Is That Real?

Right after “How long does it take to write a book?” and “Where do you get ideas?” comes this question: “How much of Nick Journey is really you?”

The answer: not so much.

But some.

You’ve heard it said before, that any fiction writer puts a bit of himself or herself into every character.  It’s unavoidable–what I’ve absorbed and experienced and observed in my “real” life can’t help but work its way into the fictional worlds I create. Likewise, other people–those I interact with every day, and those I met once for fifteen minutes a decade ago–are there, in some form. That’s the canvas. That’s the reality inside the fiction.

But, to be perfectly forthcoming, Nick Journey and I have a few things in common. We are both left-handed. We both live in Oklahoma (though I grew up in the state and Journey only came much later). We both have sons with profound autism. We both love history and the Civil War era. I love baseball, and he once played professionally. (Okay, maybe there’s a little bit of vicarious fantasy going on there…)

And that is pretty much it.

I’ve been told by people who know me that they see me in Journey. Maybe, but he’s a lot more courageous than I am. He’s more guarded with his feelings. He’s more analytical. He has an extraordinary sense of hearing, while I have a significant hearing loss. He can throw a curveball.

See? Lots of differences. Not much of an “alter ego” thing going on here.

I’m in Meg Tolman too. And Darrell Sharp. And The Judge.  (Not telling which parts of me are in the villain, though.)

I think of the relationships in my life, and how they come to the page, almost always subconsciously. Andrew Journey is not my son, either–though they share some of the same challenges. The relationship between Nick and Andrew is based on my life with the one of my three sons who has profound autism. Notice I said “based on.” Nick and Andrew’s relationship is both simpler and more complex than mine with my son.

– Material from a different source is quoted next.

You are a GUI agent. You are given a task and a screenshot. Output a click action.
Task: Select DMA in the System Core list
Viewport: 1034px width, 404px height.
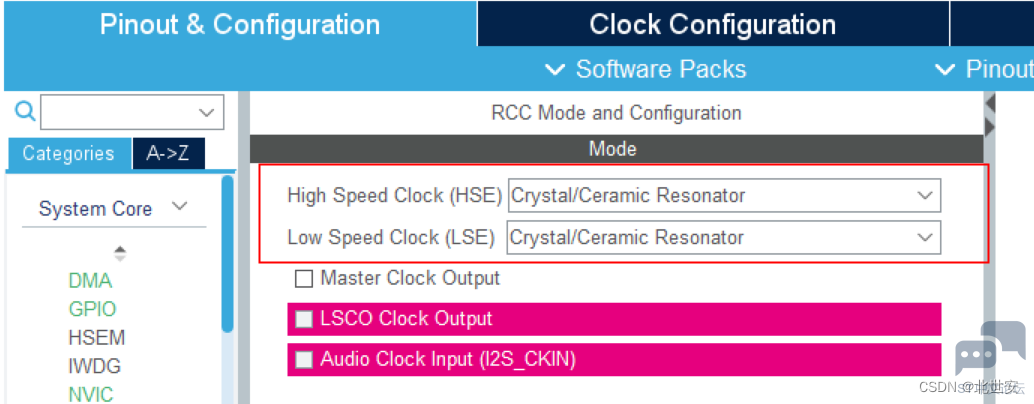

And no, the ex-wife in COLD GLORY is not my ex-wife. I went out of my way to ensure that the portrayal of Amelia Boettcher was nothing like the mother of my children. In fact, my children’s mother and I have a communicative, functional, co-parenting relationship, and we have joint custody of our boys.  We don’t always agree, but we always communicate, quite unlike Nick and Amelia.

But I think of another relationship, and how it informed both the characters of Meg Tolman and Sandra Kelly. Bits of that relationship are in both women.

That’s life. That’s fiction. The two must overlap and intersect. It is one of the great joys and essential challenges of storytelling.

I’ll come clean, though, and admit that there is one character in COLD GLORY who comes quite close to being a living, breathing person from my real life. The funny thing? I didn’t realize it until I’d written the character, then on reviewing what I’d written, sat back and said, “Wow! That is So-n-So, and I didn’t even know it.”

Not going to tell you which character I’m talking about, though. There are a few things a guy has to keep to himself.